The Iowa Department of Agriculture is reminding Iowa pork producers and their veterinarians of the importance of reporting and testing all potential cases of Senecavirus A in swine.
SVA poses no threat to food safety and has no serious impact on pork production, but it is a serious concern for U.S. animal health officials because the symptoms mimic the signs of foot-and-mouth disease, a foreign animal disease that would have devastating economic consequences in Iowa and across the country.
FMD needs immediate response
“Foot-and-mouth disease rightly strikes fear in the hearts of everyone involved in the ag industry,” says Mike Naig, Iowa deputy secretary of agriculture. “As we have worked to update our response plans for FMD and other diseases, we continue to see that identifying the disease as early as possible is critically important to an effective response.”

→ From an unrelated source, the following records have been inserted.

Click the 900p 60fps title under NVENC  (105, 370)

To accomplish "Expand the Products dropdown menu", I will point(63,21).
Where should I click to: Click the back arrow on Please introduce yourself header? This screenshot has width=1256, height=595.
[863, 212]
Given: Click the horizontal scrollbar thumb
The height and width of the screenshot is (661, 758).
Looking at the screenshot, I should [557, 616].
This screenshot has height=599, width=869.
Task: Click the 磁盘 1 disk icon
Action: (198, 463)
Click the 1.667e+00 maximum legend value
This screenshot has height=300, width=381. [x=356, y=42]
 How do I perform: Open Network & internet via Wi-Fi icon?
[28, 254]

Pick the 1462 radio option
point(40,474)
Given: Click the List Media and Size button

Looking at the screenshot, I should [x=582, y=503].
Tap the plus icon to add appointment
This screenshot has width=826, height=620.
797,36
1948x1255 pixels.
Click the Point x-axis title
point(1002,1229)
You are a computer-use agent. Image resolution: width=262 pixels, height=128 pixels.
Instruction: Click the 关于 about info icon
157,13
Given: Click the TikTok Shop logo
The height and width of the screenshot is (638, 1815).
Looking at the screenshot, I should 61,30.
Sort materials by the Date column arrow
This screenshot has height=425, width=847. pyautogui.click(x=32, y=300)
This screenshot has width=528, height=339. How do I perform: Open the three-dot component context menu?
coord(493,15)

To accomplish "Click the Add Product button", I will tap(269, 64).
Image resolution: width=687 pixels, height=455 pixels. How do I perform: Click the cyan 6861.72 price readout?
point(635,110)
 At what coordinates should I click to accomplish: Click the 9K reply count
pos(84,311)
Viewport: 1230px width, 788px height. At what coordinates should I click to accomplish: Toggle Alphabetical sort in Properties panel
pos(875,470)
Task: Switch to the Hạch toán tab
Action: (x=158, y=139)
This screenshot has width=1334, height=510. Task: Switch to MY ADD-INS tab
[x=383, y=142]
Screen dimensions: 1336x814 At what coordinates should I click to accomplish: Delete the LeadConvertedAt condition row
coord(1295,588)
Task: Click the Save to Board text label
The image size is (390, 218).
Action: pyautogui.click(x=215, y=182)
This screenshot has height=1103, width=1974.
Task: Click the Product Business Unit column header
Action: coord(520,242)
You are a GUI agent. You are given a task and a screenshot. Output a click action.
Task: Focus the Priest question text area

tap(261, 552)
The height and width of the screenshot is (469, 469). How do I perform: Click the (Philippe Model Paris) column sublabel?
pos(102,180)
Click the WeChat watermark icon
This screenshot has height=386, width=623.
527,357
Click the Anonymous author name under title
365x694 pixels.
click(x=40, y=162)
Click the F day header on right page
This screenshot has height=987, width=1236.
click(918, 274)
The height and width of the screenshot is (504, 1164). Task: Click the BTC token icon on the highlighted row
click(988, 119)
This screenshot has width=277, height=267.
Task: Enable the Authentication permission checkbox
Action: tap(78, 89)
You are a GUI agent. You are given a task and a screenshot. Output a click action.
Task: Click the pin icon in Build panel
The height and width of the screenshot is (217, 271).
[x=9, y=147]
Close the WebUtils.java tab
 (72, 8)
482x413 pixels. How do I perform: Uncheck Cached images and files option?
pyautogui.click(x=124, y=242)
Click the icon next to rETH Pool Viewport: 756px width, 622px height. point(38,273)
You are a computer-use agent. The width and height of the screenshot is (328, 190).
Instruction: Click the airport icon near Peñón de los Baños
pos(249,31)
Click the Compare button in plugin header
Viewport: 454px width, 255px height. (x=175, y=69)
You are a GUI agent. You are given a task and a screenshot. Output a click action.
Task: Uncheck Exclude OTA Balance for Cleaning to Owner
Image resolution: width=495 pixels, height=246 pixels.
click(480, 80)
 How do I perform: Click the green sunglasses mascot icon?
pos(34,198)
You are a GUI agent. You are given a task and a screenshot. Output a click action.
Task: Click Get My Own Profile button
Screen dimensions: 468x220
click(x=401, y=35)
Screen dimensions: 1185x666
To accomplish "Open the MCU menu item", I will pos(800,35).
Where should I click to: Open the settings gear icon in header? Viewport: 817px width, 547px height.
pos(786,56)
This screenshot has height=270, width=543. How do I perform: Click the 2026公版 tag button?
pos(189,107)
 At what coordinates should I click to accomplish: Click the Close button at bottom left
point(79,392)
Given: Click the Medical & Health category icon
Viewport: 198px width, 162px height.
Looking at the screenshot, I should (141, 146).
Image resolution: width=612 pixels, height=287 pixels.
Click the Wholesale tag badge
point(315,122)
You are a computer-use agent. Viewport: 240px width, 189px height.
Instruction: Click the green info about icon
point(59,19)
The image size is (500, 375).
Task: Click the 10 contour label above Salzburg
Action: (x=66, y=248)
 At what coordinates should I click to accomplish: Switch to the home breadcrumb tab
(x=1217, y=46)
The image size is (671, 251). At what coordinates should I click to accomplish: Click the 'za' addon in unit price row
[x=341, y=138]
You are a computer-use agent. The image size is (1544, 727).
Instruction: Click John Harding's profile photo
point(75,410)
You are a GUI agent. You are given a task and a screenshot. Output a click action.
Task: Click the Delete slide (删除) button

He adds, “We don’t want to give FMD a chance to circulate for even a couple of days, thinking it is ‘just another case of SVA.’ That’s why we are asking farmers and veterinarians to remain vigilant and make sure all potential cases of SVA are submitted for testing.”
Test shows SVA or FMD
Because SVA and FMD share the same symptoms, state and federal animal health officials need producers’ and veterinarians’ help to identify potential cases for testing. Laboratory testing is the only way to distinguish between the two diseases.
If a farmer sees any signs of blisters or lesions they should work with their vet to report the situation to animal health officials immediately. This includes if the symptoms are seen on the farm, a commingling point, a market, a buy station or at a slaughterhouse. Farmers are asked to report signs right away so the animals can be tested as early as possible.
Farmers or veterinarians with potential SVA cases can contact the state veterinarian’s office at 515-281-8601 or the USDA Animal and Plant Health Inspection Service office in Iowa at 515-284-4140.
FMD outbreak would be ‘devastating’
“It is important that no one becomes complacent,” Naig says. “Failure to identify FMD quickly would likely result in significant and swift spread of the disease that would not only impact the swine industry, but also the cattle, sheep and goat industries. Our trading partners would immediately block U.S. exports, and the economic impact to our livestock farmers would be devastating.”
Iowa has typically seen between 10 and 38 cases of SVA in recent years. Traditionally, veterinarians see a spike in Senecavirus A cases in summer followed by a decline in winter, but now there are cases throughout the year.
If testing finds SVA, pigs will still be allowed to move to their destination; the disease poses no risk to food safety and the animals will fully recover. The Iowa ag department works with USDA to respond quickly to potential cases, conduct testing and minimize any impacts or slowdowns to the industry.